This Week In Iraq

National Elections

Five big takeaways from the provisional results of Iraq's Oct. 10 national elections. As Iraqis wait for the final result, Iraq Oil Report spoke with voters and politicians all over the country, from Basra to Baghdad to Erbil. Even though the full count is not yet finalized — and could end up being challenged — the preliminary tally has already begun to shape the government formation period, and some clear trends have emerged.

  1. Historically low turnout highlights widespread mistrust in the political system.
  2. Voting appeared to go much more smoothly than in 2018, but Iraq's election authorities have created confusion in how they have announced the results, which is once again creating space for accusations of error and fraud.
  3. Shia house reshuffled: Muqtada al-Sadr made big gains, while the Iran-leaning Fatah Alliance lost over half its Parliament seats.
  4. Kurdistan's duopoly endures, and New Generation replaces Gorran as the region's reformist third party.
  5. Several successful candidates emerged from the protest movement, overcoming overwhelming obstacles.

Read the full story on Iraq Oil Report.

Iraqi election authorities are expecting to finalize results within a week. The Independent High Electoral Commission (IHEC) is investigating 356 complaints, according to Rudaw, quoting Hassanein Laith, head of IHEC's complaints division.

The window for submitting an appeal of the election results closed on Thursday and all complaints will be resolved within seven days, after which the judiciary has 10 days to review the complaint and resolution, Ali Said Jassim, legal director of IHEC’s complaints department, told state media. “After the complaints are resolved, the final results will be announced,” he said.

Under the law, the final results can also be appealed, he added.

Once the results are ratified by the Supreme Court, a process of forming the government is set in motion, as dictated by the constitution. Within 15 days of the ratification of the results, the president calls on the parliament to meet, chaired by its eldest member, and elect a speaker and two deputies by an absolute majority. The parliament also elects a president by a two-thirds majority.

The president then tasks the largest bloc in the parliament with forming the government, naming a prime minister within 15 days of the election of the president.
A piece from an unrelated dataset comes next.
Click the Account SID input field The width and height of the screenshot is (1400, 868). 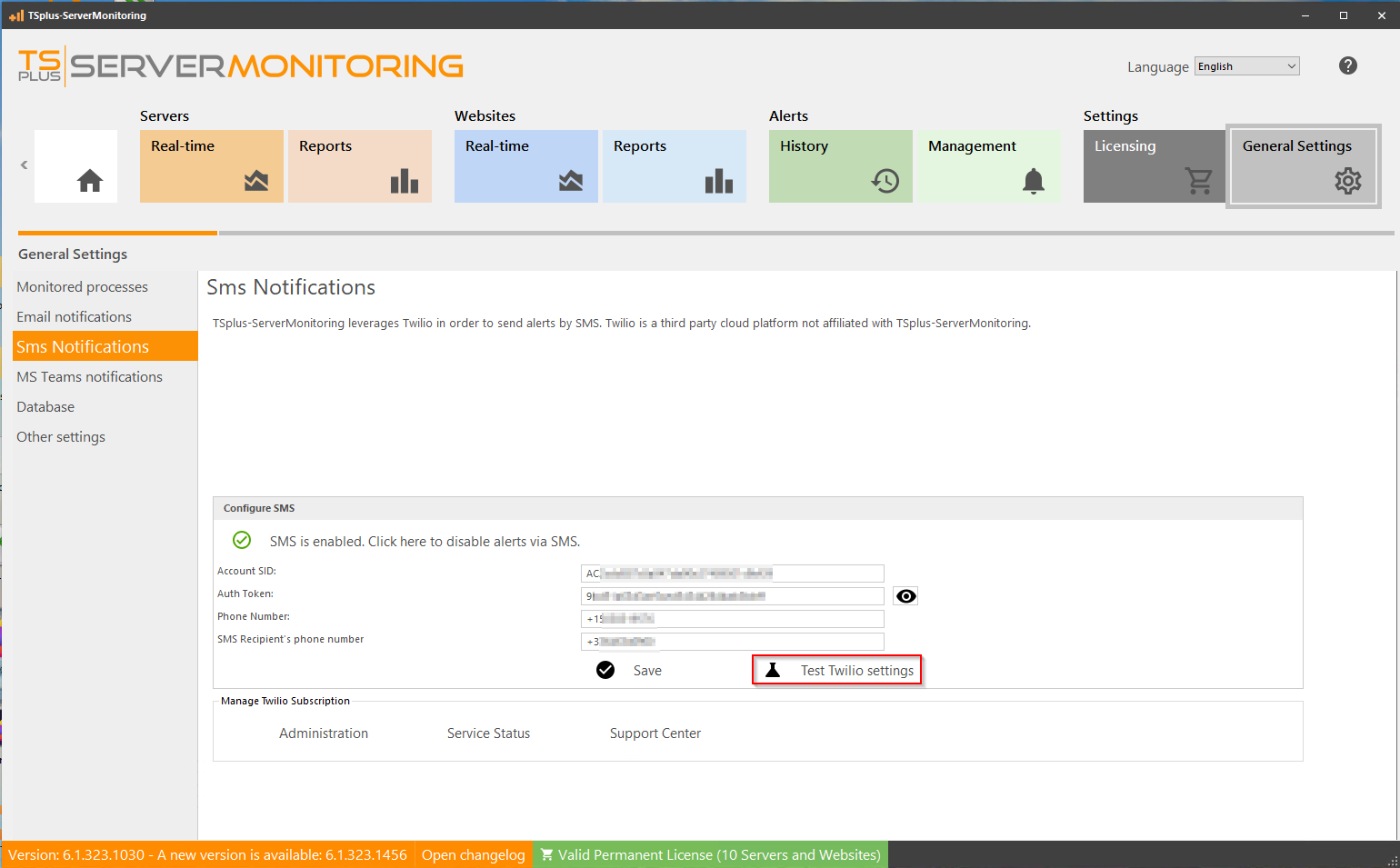[732, 574]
The prime minister-elect then has 30 days to name a cabinet.

The Tishreen movement has become a political force in southern Iraq. Writing for Middle East Eye, Suadad al-Salhy profiles Nissan Abdel-Redha al-Zayer, a 44-year-old teacher in Dhi Qar province who was just elected to Parliament with the protest-inspired Imtidad party.

One of the biggest challenges Imtidad faced, according to Zayer, was winning people’s support without offering them the usual incentives and promises offered by traditional political parties.
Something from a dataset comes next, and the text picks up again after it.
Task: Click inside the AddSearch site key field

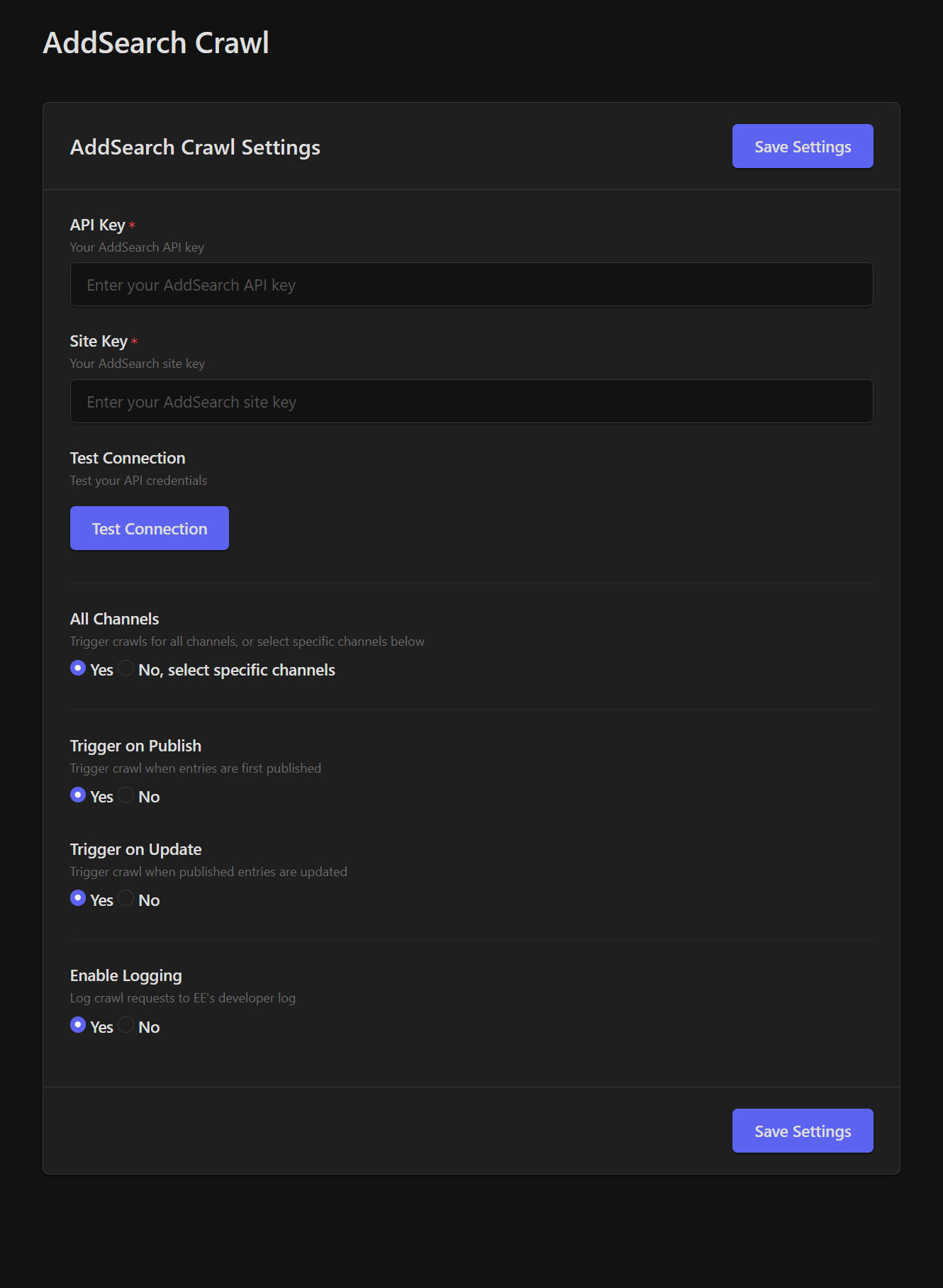Action: tap(470, 401)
"Whenever we attended an electoral rally, people would ask us for money, gifts or services, and they could not believe that we were completely dependent on the simple donations that some youth were providing,” she told MEE.

"I and a group of youth who volunteered to run my electoral campaign, were laughing and joking about the situation whenever we were unable to secure small sums of money to buy water and juice for one of our rallies. The situation, despite its bitterness, was a great incentive for us to continue and insist on winning."
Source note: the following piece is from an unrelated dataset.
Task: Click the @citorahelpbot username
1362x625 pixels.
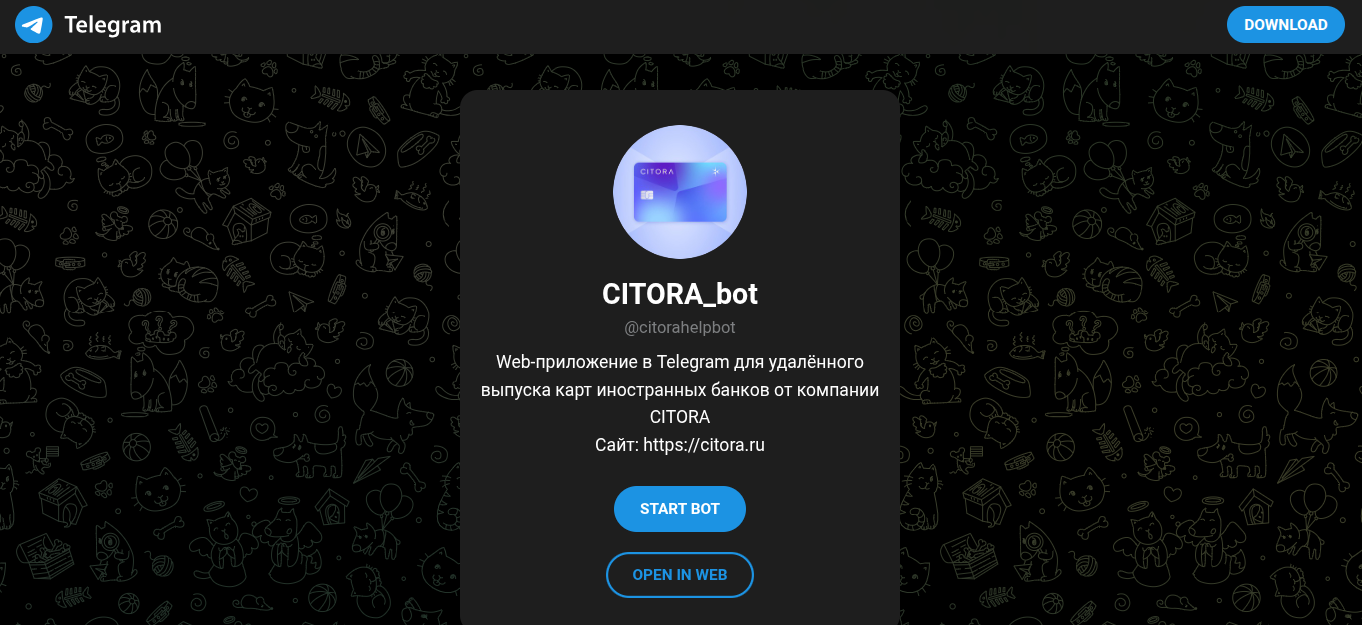Action: (680, 328)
Despite the lack of resources, Zayer was comfortably elected in the fourth constituency, which covers the towns and villages of southern Dhi Qar, ranking tenth in the list of candidates who received the highest number of votes in Iraq, and first among women candidates, according to the Electoral Commission.

More National News

New York Times: Iraq says it arrested a leading Islamic State figure

Iraq says it has captured the Islamic State’s finance chief, a rare arrest of a major ISIS figure that could produce significant intelligence gains against the group as it struggles to re-emerge.

Iraqi security forces said in a statement on Monday that they had arrested Sami Jassem al-Ajuz “by a major action by our forces in the National Intelligence Service and a special operation outside our borders.”

They did not say when the arrest took place, or where. But a senior Iraqi intelligence official, who asked not to be identified because he was not authorized to speak with the media, said Mr. al-Ajuz had been captured across the border in Syria.

The Iraqi statement described Mr. al-Ajuz as the chief financial and economic official for the Islamic State. It said he was a top aide to the current head of the group and a former deputy to Abu Bakr al-Baghdadi, the ISIS leader who was killed in a U.S. raid in 2019 in northwestern Syria.

Reuters: Climate change, pollution and dams threaten Iraq’s marsh Arabs

"The marshes are our life. If droughts persist, we will stop to exist, because our whole life depends on water and raising water buffaloes," said 37-year-old [Sabah Thamer] al-Baher.

Baher and his family are Marsh Arabs, the wetlands' indigenous population that was displaced in the 1990s when Saddam Hussein dammed and drained the marshes to flush out rebels hiding in the reeds.

After his overthrow in 2003, the marshes were partly reflooded and many Marsh Arabs returned, including Baher's family.

However, conditions have pushed the wetlands' fragile ecosystem off balance, endangering biodiversity and livelihoods, said Jassim al-Asadi, an environmentalist born in the marshes.